— PROBLEM TO WORK ON —
Quote all of the data below word for word, leaving out the pictures.

(Stored data)
◆ ◆ ◆ ◆ ◆ ◆ ◆

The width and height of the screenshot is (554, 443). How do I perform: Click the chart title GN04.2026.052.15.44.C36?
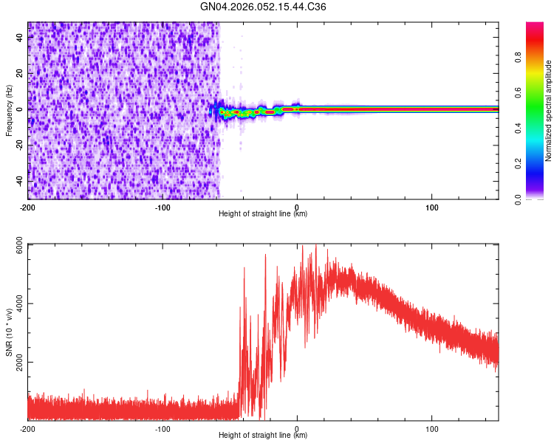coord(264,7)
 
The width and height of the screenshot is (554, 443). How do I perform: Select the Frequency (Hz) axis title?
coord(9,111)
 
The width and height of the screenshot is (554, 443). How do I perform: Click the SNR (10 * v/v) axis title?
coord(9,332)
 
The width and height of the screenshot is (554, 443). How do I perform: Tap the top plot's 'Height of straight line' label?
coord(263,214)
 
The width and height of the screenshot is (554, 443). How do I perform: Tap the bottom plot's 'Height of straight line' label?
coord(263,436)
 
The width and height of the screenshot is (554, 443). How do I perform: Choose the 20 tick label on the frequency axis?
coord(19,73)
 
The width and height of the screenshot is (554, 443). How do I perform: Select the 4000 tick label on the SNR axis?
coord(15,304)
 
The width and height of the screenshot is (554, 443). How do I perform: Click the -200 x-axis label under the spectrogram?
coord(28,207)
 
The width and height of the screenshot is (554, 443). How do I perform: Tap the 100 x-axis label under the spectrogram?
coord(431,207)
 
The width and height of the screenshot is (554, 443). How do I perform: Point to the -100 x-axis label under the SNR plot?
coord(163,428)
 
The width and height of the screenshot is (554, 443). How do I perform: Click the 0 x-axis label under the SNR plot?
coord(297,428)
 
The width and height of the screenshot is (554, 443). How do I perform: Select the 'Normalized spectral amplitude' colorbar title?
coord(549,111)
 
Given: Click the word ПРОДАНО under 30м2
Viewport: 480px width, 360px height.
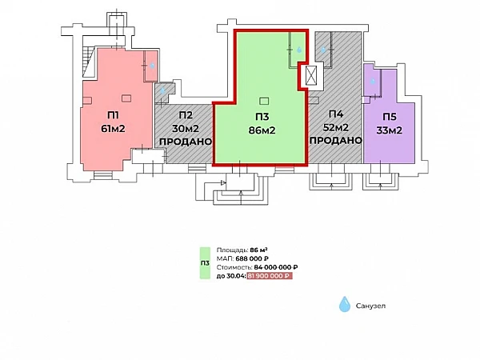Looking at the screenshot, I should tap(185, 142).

◆ ◆ ◆ ◆ ◆ ◆ ◆

— FINAL ANSWER —
The width and height of the screenshot is (554, 443). How do I perform: Click the chart title GN04.2026.052.15.44.C36?
coord(264,7)
 
The width and height of the screenshot is (554, 443). How do I perform: Select the Frequency (Hz) axis title?
coord(9,111)
 
The width and height of the screenshot is (554, 443). How do I perform: Click the SNR (10 * v/v) axis title?
coord(9,332)
 
The width and height of the screenshot is (554, 443). How do I perform: Tap the top plot's 'Height of straight line' label?
coord(263,214)
 
The width and height of the screenshot is (554, 443). How do I perform: Tap the bottom plot's 'Height of straight line' label?
coord(263,436)
 
The width and height of the screenshot is (554, 443). How do I perform: Choose the 20 tick label on the frequency axis?
coord(19,73)
 
The width and height of the screenshot is (554, 443). How do I perform: Select the 4000 tick label on the SNR axis?
coord(15,304)
 
The width and height of the screenshot is (554, 443). How do I perform: Click the -200 x-axis label under the spectrogram?
coord(28,207)
 
The width and height of the screenshot is (554, 443). How do I perform: Tap the 100 x-axis label under the spectrogram?
coord(431,207)
 
The width and height of the screenshot is (554, 443). How do I perform: Point to the -100 x-axis label under the SNR plot?
coord(163,428)
 
The width and height of the screenshot is (554, 443). How do I perform: Click the 0 x-axis label under the SNR plot?
coord(297,428)
 
The width and height of the screenshot is (554, 443). How do I perform: Select the 'Normalized spectral amplitude' colorbar title?
coord(549,111)
 
Given: Click the word ПРОДАНО under 30м2
Viewport: 480px width, 360px height.
Looking at the screenshot, I should tap(185, 142).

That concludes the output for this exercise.